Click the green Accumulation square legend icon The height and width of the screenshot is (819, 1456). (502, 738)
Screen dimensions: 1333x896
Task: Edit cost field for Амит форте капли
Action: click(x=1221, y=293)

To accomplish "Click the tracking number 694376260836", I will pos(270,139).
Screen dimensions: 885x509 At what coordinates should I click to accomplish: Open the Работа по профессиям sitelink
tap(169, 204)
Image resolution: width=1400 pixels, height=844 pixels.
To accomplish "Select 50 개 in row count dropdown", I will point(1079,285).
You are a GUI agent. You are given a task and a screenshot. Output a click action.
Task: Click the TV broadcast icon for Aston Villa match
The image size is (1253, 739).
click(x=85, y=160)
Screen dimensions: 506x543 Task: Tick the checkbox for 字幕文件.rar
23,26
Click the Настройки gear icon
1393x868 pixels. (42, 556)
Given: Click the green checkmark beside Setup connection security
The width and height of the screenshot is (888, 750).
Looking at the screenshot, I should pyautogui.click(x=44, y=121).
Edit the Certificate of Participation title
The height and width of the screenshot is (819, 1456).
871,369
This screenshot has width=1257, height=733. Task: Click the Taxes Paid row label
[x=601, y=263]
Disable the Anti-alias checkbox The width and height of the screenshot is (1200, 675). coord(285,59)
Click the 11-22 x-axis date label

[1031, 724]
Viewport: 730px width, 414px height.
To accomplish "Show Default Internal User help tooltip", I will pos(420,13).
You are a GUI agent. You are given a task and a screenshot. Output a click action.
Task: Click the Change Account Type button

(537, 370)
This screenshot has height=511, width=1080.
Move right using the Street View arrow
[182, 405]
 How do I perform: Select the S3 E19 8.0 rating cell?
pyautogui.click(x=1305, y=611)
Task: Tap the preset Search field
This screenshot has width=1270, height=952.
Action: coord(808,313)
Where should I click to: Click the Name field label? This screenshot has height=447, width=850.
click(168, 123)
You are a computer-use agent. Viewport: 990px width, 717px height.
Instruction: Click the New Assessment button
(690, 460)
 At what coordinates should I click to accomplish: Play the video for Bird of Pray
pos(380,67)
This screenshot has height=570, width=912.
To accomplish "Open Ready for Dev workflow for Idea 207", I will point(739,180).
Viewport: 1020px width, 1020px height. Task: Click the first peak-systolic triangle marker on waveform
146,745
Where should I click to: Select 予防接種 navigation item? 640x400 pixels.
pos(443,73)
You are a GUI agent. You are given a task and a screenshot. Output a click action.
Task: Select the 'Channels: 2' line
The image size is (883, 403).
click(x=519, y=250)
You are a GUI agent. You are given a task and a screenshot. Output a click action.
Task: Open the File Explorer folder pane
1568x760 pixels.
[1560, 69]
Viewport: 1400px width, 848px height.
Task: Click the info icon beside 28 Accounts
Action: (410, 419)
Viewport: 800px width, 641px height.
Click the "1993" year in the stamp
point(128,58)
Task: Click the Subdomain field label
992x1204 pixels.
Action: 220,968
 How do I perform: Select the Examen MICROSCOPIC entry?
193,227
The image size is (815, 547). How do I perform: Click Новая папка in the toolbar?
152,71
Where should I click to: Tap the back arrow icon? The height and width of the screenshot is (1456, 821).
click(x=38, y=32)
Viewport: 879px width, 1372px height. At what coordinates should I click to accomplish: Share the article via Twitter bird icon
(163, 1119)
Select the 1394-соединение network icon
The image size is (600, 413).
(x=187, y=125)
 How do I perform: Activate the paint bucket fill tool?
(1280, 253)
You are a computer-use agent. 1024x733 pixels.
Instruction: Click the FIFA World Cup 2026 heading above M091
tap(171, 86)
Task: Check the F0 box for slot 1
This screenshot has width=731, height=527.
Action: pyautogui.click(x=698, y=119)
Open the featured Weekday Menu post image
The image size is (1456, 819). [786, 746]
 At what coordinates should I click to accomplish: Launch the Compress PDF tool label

DIRECTION:
Please report every line above that contains the word "point", copying each one in full.

EXERCISE OUTPUT:
To accomplish "Select 50 개 in row count dropdown", I will point(1079,285).
To accomplish "Open Ready for Dev workflow for Idea 207", I will point(739,180).
point(128,58)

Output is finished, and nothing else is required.